── Text provided ──

Metadata-Version: 2.4
Name: geofast
Version: 0.2.1
Summary: High-performance geospatial processing with GPU acceleration, Numba JIT, and format conversion
Author-email: Norm <norm@headingshelicopters.com>
License: MIT
Keywords: geospatial,gis,gpu,cuda,numba,parallel,shapely,geopandas,kml,geojson,gpx,mpz,format-conversion
Classifier: Development Status :: 4 - Beta
Classifier: Intended Audience :: Developers
Classifier: Intended Audience :: Science/Research
Classifier: License :: OSI Approved :: MIT License
Classifier: Operating System :: OS Independent
Classifier: Programming Language :: Python :: 3
Classifier: Programming Language :: Python :: 3.9
Classifier: Programming Language :: Python :: 3.10
Classifier: Programming Language :: Python :: 3.11
Classifier: Programming Language :: Python :: 3.12
Classifier: Topic :: Scientific/Engineering :: GIS
Classifier: Topic :: Scientific/Engineering :: Information Analysis
Requires-Python: >=3.9
Description-Content-Type: text/markdown
License-File: LICENSE
Requires-Dist: numpy>=1.21
Provides-Extra: geo
Requires-Dist: geopandas>=0.12; extra == "geo"
Requires-Dist: shapely>=2.0; extra == "geo"
Requires-Dist: fiona>=1.8; extra == "geo"
Requires-Dist: pyproj>=3.0; extra == "geo"
Provides-Extra: gpu
Requires-Dist: cupy-cuda12x; extra == "gpu"

───

## Required actions:
- a) Using the geofast package metadata, answer these questions:
(i) What is the minimum Python version the package requires?
(ii) Under which license is the package released?
(iii) Which dependency does the "gpu" extra require?
- b) Extend the geofast package metadata onward from its final entry.
The lines that come after the geofast package metadata are drawn from a separate source.

── Source material ──

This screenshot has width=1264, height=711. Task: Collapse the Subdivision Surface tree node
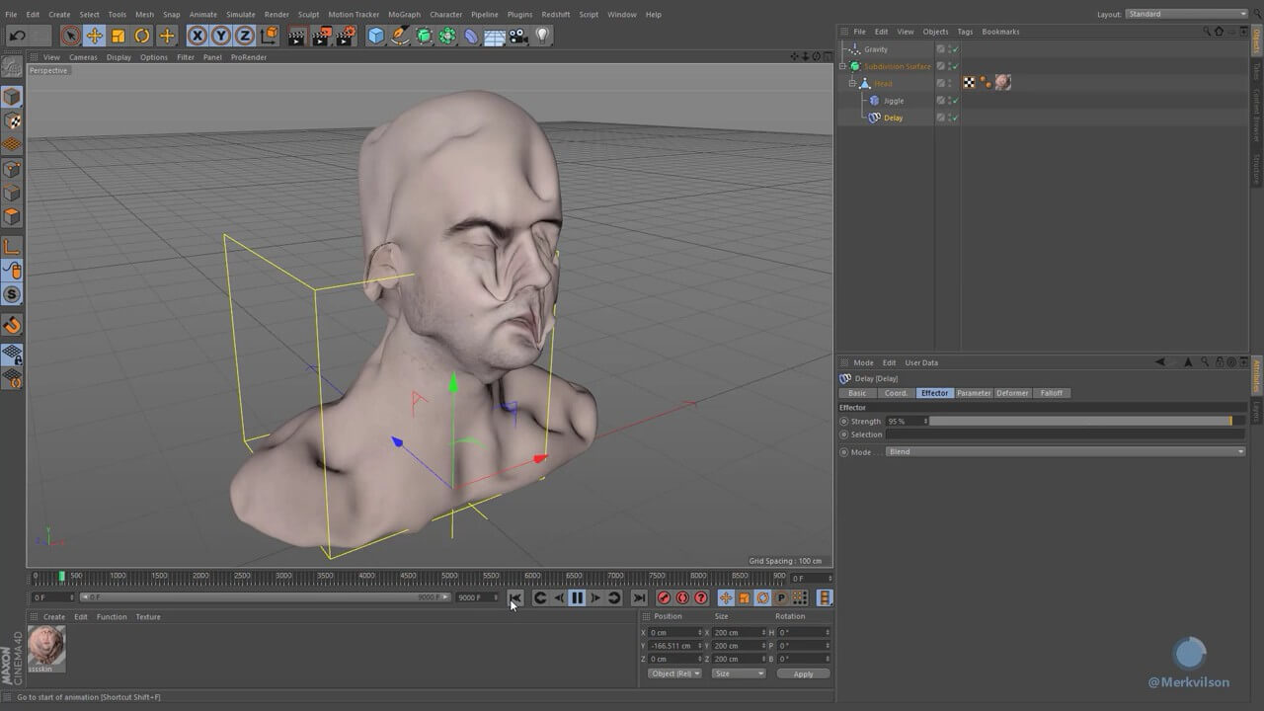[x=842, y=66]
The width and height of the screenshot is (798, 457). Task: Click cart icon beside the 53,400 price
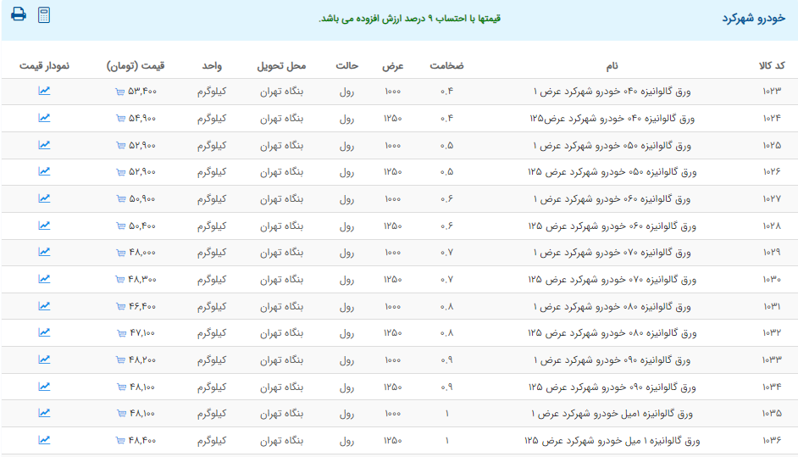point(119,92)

───

## The replies:
- a)
(i) Python 3.9 (>=3.9)
(ii) MIT
(iii) cupy-cuda12x

- b)
Provides-Extra: numba
Requires-Dist: numba>=0.56; extra == "numba"
Provides-Extra: full
Requires-Dist: numba>=0.56; extra == "full"
Requires-Dist: shapely>=2.0; extra == "full"
Provides-Extra: all
Requires-Dist: geofast[geo,numba]; extra == "all"
Provides-Extra: dev
Requires-Dist: pytest>=7.0; extra == "dev"
Requires-Dist: pytest-cov; extra == "dev"
Requires-Dist: black; extra == "dev"
Requires-Dist: ruff; extra == "dev"
Dynamic: license-file

# GeoFast

High-performance geospatial processing framework with GPU acceleration, Numba JIT compilation, file format conversion, and intelligent caching.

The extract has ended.